DIRECTIONS ::
The needed output is the run of lines below from the one containing "You are a GUI" through the one containing "Open the 应用 tab", copied exactly and free of pictures.

INPUT DATA ::

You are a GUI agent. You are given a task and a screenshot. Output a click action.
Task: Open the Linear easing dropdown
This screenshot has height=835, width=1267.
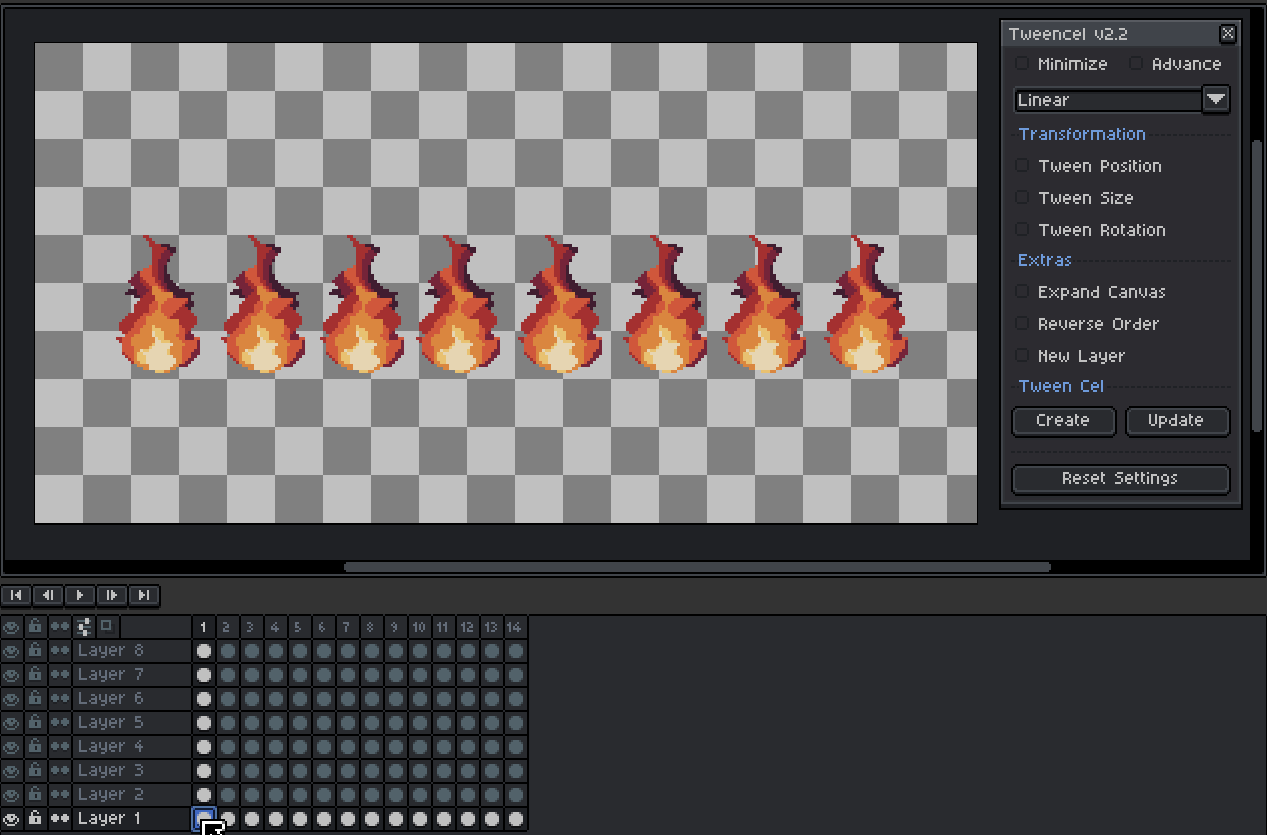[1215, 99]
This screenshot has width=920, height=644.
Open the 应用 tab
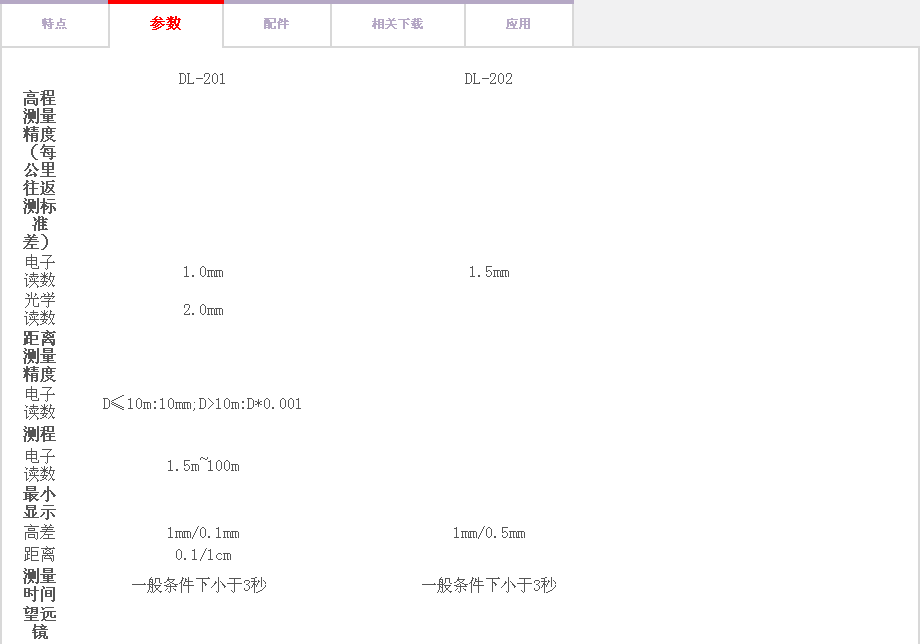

==

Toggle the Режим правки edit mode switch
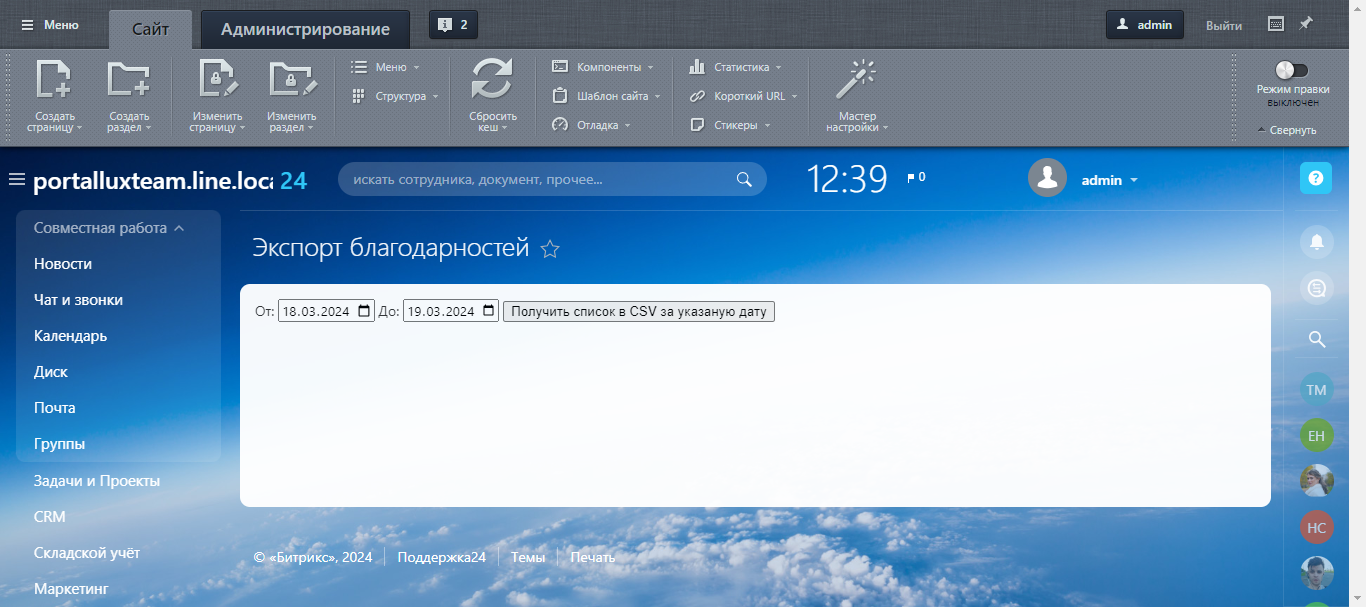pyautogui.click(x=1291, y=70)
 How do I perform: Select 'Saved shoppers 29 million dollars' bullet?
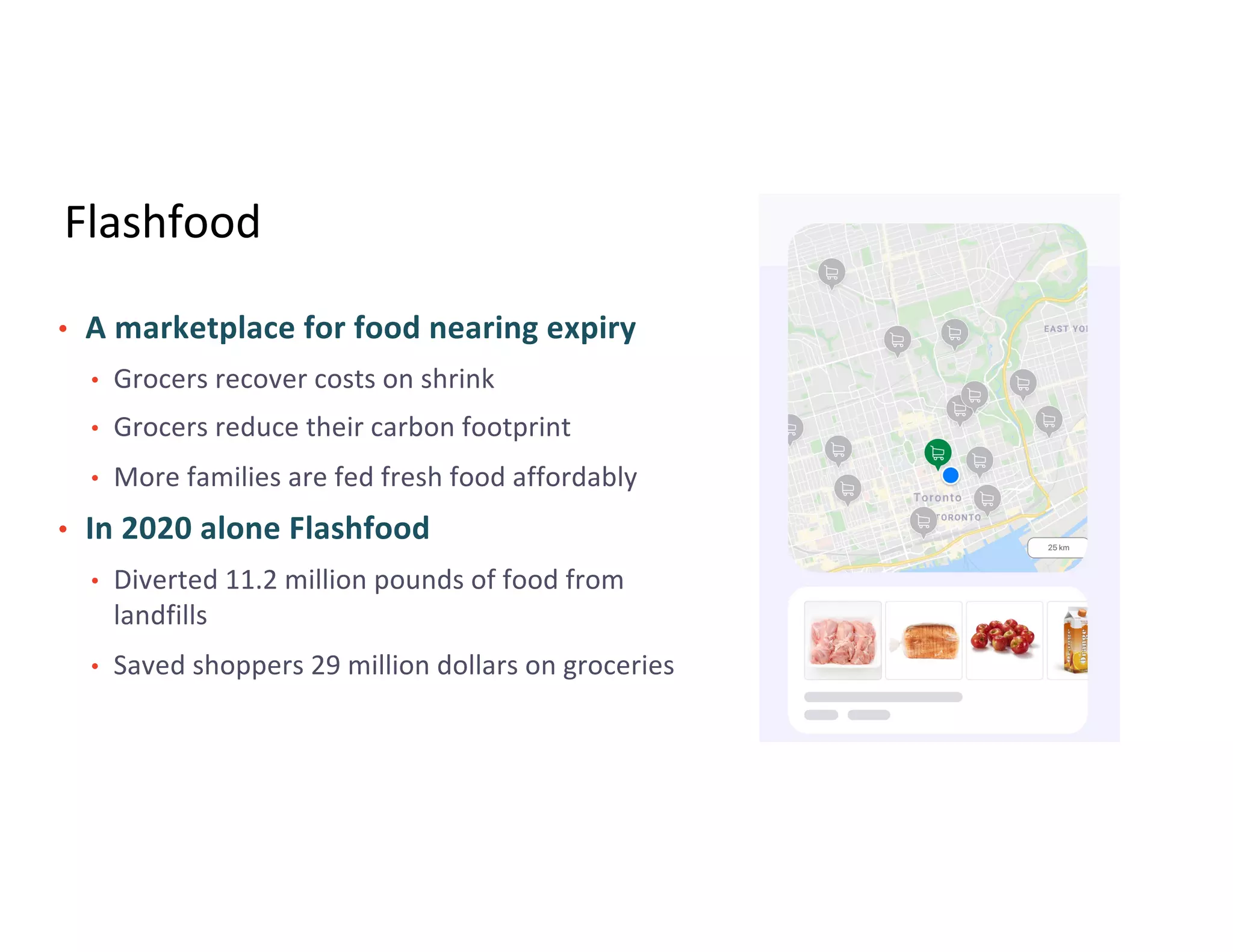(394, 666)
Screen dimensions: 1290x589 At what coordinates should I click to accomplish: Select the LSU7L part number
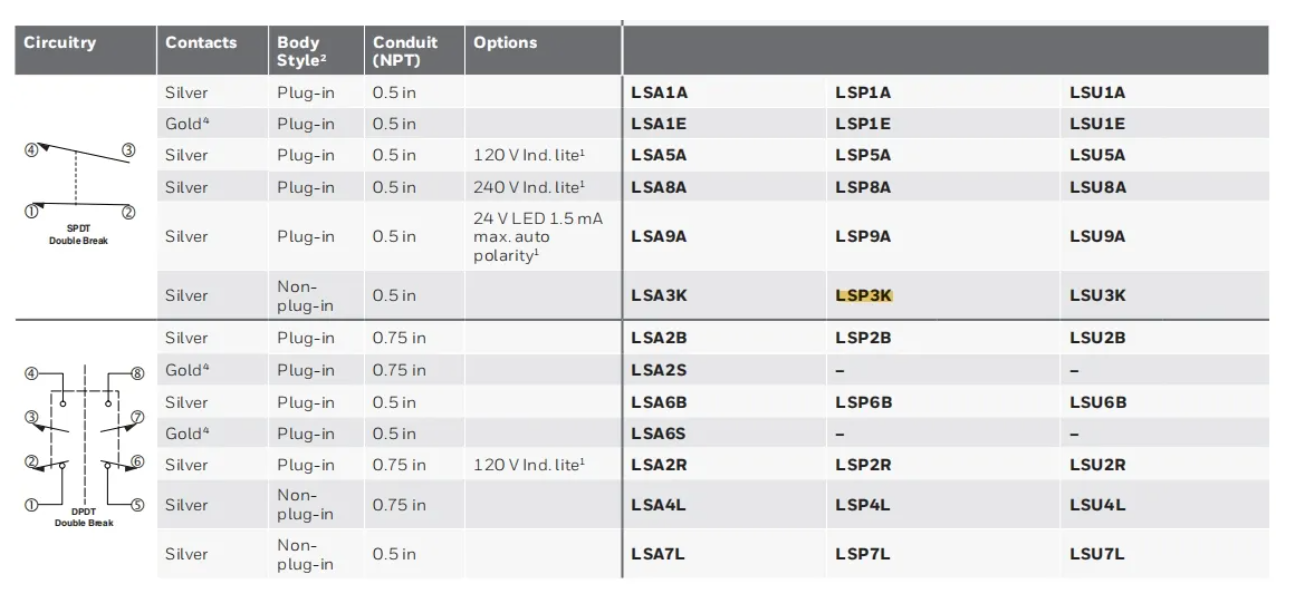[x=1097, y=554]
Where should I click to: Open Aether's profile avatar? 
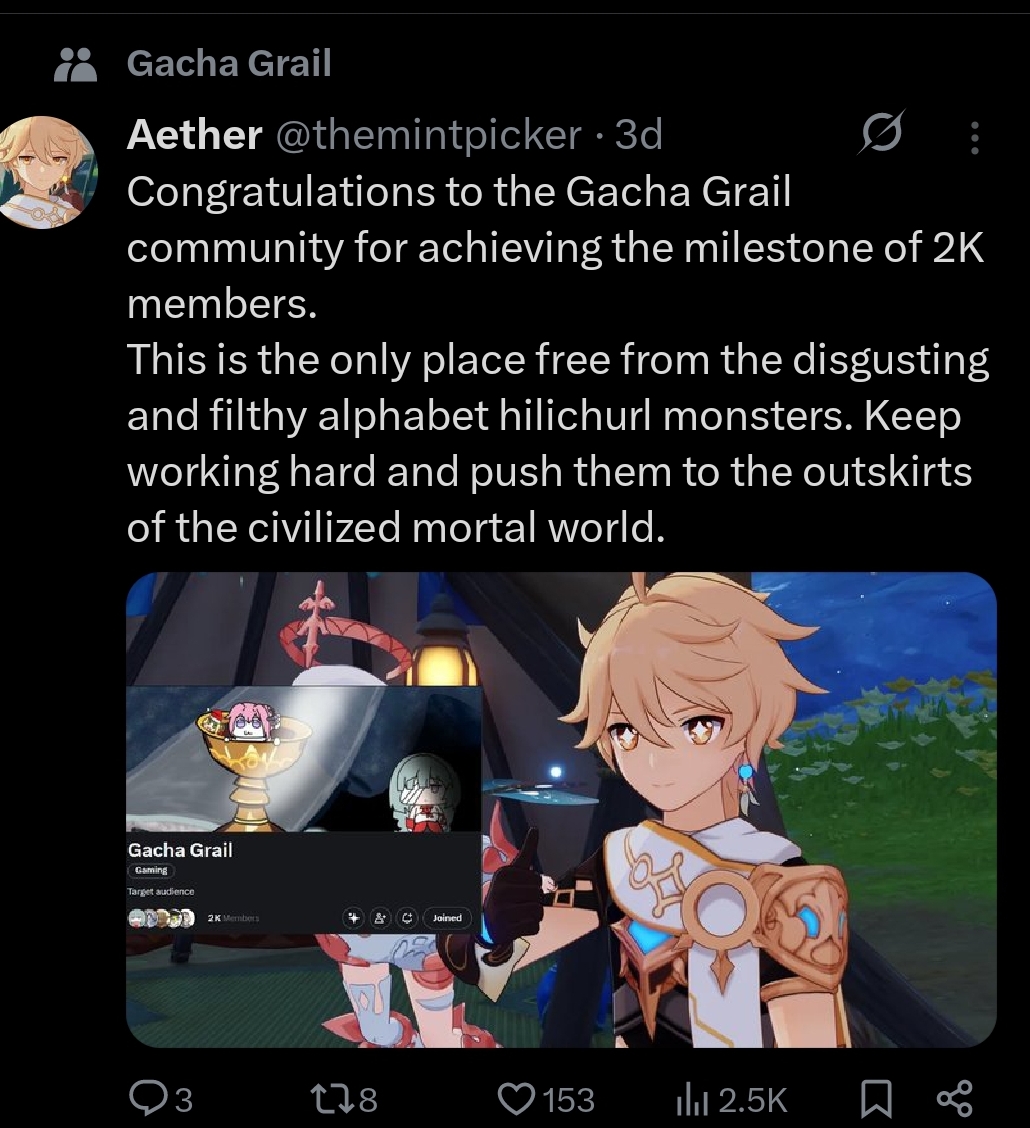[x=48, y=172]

EXERCISE OUTPUT ::
You are a GUI agent. You are given a task and a screenshot. Output a click action.
Task: Open the Linear easing dropdown
This screenshot has height=835, width=1267.
[1215, 99]
This screenshot has width=920, height=644.
Open the 应用 tab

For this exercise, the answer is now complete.